A buddy loaded his old .ofm files created in Melco over about 8 years, onto a portable hard drive for me. I run Wilcom software. Is there an efficient way for me to re-save them all at once in a format I can then browse, pull into Wilcom, edit if needed, and run on my SWF machine?


----------



## Express D (Mar 21, 2014)

I'm not sure if there is any way to convert them all at once.

I do not suggest editing an .ofm file on wilcom. Its not a native file.


----------



## splattgraphics (Dec 6, 2014)

I guess then, what I'm asking is, without his software, can I even hope to use some of these designs? Or is there maybe some kind of software that open it and convert it back to a .dst, and thereby allow it into my system?


----------



## Express D (Mar 21, 2014)

We have both softwares. If you can send us all the ofm files, we can open them one by one and save them into dst or emb for you at a charge. PMB me the number of designs you have and I'll send you a quote.


----------



## StitchShoppe (Jun 1, 2006)

What version Wilcom software do you have? I run ES45 on windows XP.


----------



## artlife (Jan 15, 2010)

splattgraphics said:


> A buddy loaded his old .ofm files created in Melco over about 8 years, onto a portable hard drive for me. I run Wilcom software. Is there an efficient way for me to re-save them all at once in a format I can then browse, pull into Wilcom, edit if needed, and run on my SWF machine?

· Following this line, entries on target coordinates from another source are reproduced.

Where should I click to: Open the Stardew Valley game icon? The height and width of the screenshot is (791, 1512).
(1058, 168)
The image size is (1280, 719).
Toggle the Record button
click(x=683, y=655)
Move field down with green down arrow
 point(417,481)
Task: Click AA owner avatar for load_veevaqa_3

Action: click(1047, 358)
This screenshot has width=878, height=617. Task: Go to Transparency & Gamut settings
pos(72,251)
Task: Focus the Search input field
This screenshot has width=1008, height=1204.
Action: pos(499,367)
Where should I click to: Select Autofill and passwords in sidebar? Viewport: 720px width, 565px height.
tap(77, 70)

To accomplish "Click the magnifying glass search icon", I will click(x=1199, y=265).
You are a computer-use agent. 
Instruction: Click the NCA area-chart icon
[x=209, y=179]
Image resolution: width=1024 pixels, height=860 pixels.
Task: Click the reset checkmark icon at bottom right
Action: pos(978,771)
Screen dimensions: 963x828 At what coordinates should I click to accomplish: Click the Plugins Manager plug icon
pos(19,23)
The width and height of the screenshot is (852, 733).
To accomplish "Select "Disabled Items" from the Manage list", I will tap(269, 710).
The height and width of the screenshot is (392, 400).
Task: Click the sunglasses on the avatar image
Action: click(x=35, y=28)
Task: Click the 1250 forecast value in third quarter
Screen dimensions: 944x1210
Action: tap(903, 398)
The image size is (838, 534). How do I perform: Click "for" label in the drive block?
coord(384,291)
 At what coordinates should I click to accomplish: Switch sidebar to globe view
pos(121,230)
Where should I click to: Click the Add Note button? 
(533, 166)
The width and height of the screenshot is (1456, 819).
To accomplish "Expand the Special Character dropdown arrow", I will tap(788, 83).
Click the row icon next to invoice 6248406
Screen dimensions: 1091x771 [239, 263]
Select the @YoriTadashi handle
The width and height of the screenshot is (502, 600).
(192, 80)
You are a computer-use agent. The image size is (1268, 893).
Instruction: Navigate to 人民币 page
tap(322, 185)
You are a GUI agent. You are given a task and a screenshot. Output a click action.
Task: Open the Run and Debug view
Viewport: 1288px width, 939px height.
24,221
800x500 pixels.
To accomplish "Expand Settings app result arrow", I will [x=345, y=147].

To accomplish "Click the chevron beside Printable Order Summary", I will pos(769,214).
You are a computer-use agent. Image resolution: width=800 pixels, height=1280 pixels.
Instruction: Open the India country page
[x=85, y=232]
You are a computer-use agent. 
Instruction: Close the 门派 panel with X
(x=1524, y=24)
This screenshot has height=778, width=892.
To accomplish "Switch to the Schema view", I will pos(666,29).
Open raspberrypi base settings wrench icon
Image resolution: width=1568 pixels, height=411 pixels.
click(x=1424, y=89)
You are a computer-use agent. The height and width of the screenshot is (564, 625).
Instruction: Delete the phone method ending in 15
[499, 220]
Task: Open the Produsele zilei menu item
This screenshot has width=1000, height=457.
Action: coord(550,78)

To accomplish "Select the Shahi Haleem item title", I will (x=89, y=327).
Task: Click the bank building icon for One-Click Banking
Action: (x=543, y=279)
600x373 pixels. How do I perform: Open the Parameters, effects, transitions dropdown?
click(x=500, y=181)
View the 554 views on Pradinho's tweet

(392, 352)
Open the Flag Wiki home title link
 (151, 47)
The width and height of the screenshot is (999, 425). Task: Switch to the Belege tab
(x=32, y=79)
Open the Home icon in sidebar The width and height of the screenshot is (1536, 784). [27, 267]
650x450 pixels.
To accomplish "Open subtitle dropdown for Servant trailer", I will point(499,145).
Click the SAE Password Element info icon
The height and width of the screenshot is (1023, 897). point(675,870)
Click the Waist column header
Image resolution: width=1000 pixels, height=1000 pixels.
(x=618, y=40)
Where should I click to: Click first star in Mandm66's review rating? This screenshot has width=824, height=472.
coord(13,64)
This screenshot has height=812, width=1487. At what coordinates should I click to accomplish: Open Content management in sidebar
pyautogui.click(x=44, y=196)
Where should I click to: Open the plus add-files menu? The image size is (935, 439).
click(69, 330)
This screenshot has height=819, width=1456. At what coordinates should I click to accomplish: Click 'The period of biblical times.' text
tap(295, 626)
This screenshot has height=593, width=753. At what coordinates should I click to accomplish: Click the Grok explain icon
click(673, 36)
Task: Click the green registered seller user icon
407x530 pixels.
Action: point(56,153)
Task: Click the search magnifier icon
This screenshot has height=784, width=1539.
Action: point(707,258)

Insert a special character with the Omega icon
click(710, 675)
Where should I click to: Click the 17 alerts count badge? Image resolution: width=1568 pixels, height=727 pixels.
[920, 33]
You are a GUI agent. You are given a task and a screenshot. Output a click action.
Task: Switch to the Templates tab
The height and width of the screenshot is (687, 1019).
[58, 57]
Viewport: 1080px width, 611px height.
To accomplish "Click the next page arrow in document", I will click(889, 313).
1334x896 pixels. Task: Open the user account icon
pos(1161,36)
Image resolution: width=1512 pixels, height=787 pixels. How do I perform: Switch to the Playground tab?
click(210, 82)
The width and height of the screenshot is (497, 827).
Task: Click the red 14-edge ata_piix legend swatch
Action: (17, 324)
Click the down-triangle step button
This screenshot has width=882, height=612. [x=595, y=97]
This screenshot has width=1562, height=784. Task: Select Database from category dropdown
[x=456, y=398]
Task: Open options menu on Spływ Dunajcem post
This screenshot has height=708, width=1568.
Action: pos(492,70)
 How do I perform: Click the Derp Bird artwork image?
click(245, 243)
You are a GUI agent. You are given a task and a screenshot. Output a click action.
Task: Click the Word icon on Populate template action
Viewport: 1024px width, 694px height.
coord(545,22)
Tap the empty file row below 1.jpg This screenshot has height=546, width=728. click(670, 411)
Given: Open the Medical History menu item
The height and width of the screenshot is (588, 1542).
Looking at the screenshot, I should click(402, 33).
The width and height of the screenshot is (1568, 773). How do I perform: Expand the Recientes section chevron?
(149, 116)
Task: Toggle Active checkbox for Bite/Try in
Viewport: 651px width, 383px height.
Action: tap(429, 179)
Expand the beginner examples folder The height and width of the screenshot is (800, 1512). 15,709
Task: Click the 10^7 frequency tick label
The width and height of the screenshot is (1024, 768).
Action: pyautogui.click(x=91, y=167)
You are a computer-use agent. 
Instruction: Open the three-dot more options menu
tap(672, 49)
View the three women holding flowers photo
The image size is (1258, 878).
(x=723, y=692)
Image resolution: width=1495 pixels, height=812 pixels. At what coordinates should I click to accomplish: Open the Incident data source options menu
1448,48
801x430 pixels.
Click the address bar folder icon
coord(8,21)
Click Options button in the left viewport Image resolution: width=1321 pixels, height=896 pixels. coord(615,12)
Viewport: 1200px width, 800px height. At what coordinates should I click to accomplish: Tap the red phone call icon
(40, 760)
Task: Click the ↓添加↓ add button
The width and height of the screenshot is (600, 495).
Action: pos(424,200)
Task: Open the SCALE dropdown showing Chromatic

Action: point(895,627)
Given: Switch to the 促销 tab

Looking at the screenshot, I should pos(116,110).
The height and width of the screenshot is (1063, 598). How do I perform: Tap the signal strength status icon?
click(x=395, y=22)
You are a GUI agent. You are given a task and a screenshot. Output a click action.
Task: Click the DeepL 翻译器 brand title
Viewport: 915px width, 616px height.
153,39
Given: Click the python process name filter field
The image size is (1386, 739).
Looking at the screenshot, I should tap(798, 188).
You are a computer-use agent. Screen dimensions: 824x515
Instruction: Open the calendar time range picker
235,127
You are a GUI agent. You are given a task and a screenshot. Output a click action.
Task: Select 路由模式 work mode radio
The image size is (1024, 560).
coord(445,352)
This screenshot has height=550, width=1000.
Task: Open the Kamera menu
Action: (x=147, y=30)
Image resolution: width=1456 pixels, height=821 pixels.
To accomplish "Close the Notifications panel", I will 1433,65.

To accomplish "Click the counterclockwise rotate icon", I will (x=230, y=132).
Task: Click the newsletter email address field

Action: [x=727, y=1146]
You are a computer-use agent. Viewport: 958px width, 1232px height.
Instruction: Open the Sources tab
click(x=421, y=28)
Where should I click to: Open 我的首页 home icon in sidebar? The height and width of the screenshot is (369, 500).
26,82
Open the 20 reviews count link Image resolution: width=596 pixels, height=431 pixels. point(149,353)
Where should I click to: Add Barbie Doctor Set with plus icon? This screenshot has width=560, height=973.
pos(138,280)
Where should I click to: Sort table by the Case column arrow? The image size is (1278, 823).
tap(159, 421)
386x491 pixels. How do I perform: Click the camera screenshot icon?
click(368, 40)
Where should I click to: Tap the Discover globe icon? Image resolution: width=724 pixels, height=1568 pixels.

I think embroidermodder can do that (convert to dst)
Downloads - Embroidermodder


----------



## smo (May 1, 2015)

Wilcom Trusizer will do it. Its designed to convert embroidery formats.


----------



## NiceThreadsLLC (Mar 20, 2012)

Or there is also Melco sizer, you can export the ofm files to cnd which might import the designs into wilcom with the outlines intact... It might mess up some other stuff though, cnd seems to be interpreted differently by different software packages.


----------